The Nov. 13 event is the 96th annual Percy Graeme Turnbull Memorial Poetry Lecture and will be at 6 p.m. in 110 Maryland Hall.

The Turnbull Poetry Lecture, given through the generosity of a gift made in 1889 in memory of Percy Graeme Turnbull (1878-87), has brought to Homewood some of the most distinguished voices in poetry and criticism, including Robert Frost, T.S. Eliot, Marianne Moore, W.H. Auden, Charles Eliot Norton, R.P. Blackmur, Northrop Frye, W.S. Merwin and Harold Bloom.

The Nov. 15 event is part of the Johns Hopkins Mood Disorders Center's Inaugural Arts and Psychiatry Series. It starts at 5 p.m. in Hurd Hall at The Johns Hopkins Hospital.

Under the theme "Grief and Depres-sion: Disease or the Human Condition?" the event includes introductory remarks by Kay Redfield Jamison, a professor in the Department of Psychiatry and Behavioral Sciences at the School of Medicine and author of An Unquiet Mind: A Memoir of Moods and Madness; a reading by Dunn from his collection Elegies, which was written after his wife's death from cancer in 1981 and was named the Whitbread Book of the Year for 1985; and an interview with Dunn conducted by J. Raymond DePaulo Jr., director of Psychiatry and Behavioral Sciences and psychiatrist in chief at the hospital.

Dunn has published more than a dozen collections of poems.
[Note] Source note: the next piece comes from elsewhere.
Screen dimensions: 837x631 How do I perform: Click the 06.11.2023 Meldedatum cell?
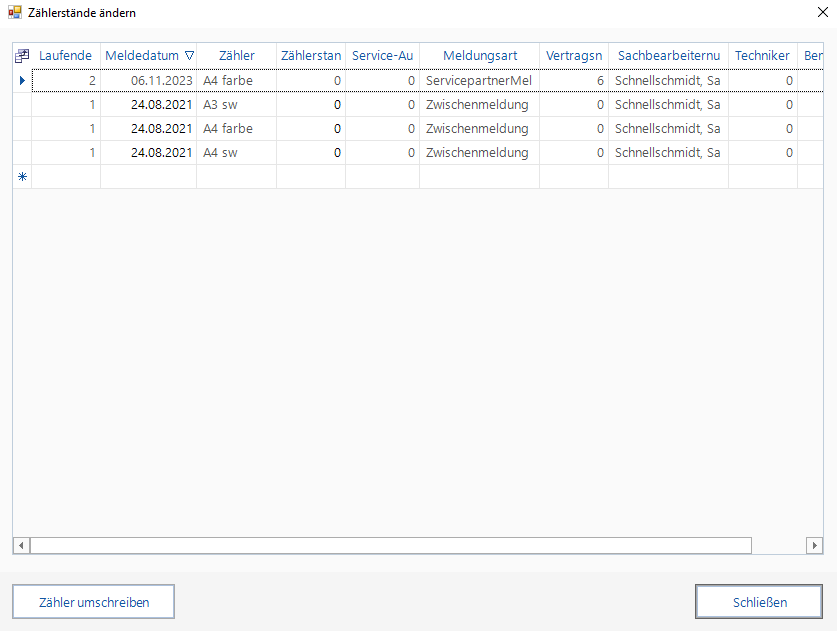tap(148, 80)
He is a professor of English and director of the Scottish Studies Center at the University of St. Andrews in Scotland. He was named an officer of the Most Excellent Order of the British Empire in 2003. Dunn became a fellow of the Royal Society of Literature in 1981 and is a regular contributor of articles and reviews to newspapers and journals including The Glasgow Herald, The New Yorker and The Times Literary Supplement in the United Kingdom.